DATA TO PROCESS ->
====
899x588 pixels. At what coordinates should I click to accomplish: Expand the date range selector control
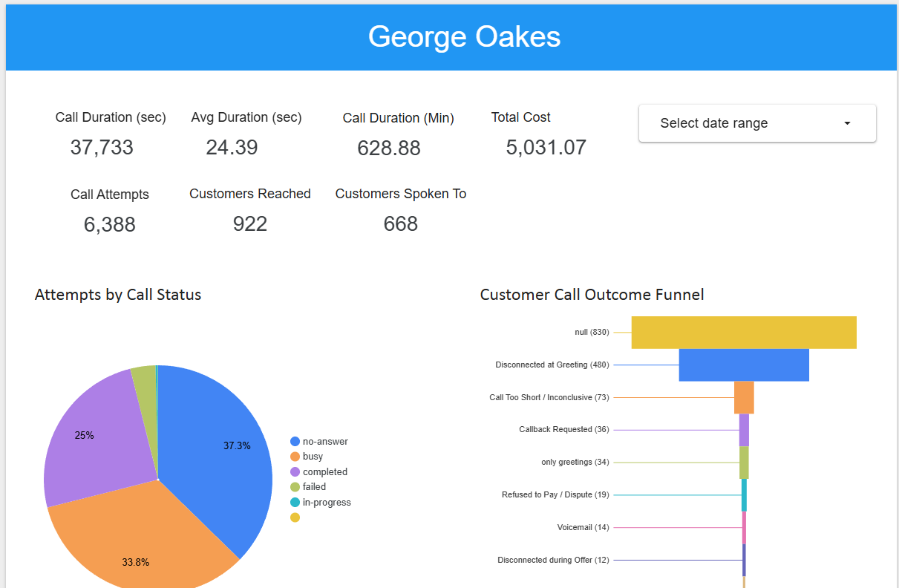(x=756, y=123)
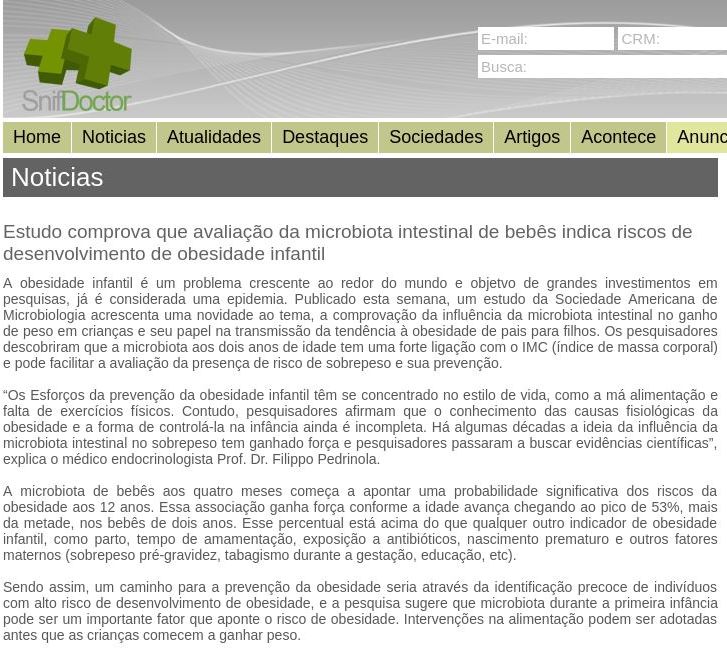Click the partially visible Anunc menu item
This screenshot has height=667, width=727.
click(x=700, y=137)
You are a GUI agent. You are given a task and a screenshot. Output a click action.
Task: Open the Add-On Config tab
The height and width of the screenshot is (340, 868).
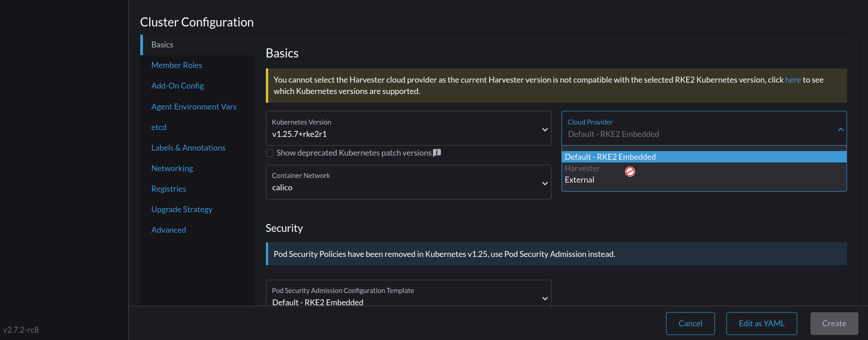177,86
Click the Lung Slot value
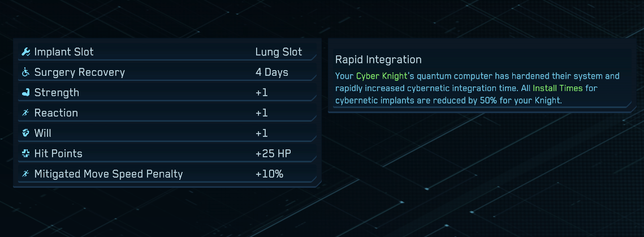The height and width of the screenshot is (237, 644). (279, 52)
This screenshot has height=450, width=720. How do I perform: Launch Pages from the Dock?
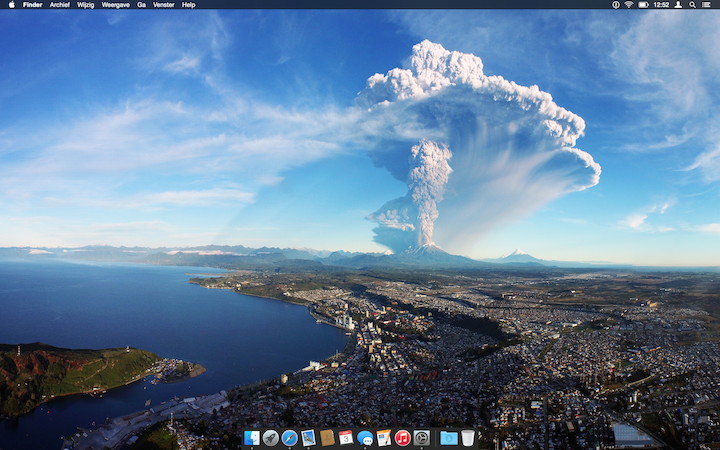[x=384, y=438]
====
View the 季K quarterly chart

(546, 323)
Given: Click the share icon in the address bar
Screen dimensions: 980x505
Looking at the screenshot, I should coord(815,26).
====
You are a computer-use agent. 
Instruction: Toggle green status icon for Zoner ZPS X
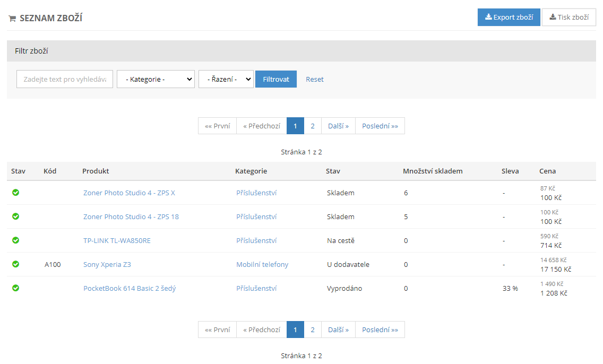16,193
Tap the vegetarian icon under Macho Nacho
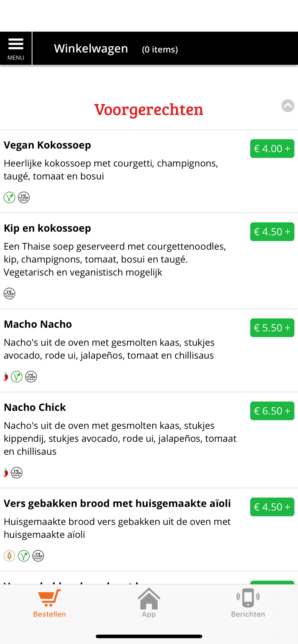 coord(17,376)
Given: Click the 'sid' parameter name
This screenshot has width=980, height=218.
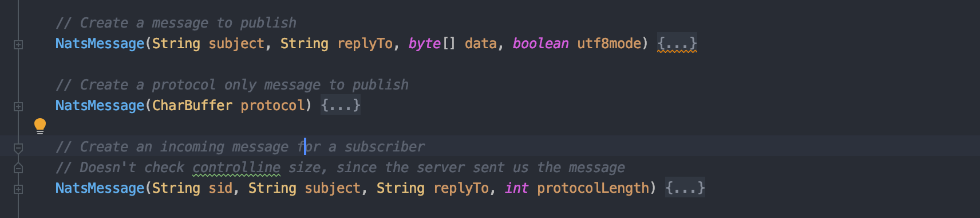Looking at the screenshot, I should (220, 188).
====
TASK -> Only the lines above that include the word "agent" belong in the answer; copy each one.

ANSWER AREA ->
You are a GUI agent. You are given a task and a screenshot. Output a click action.
You are a computer-use agent. 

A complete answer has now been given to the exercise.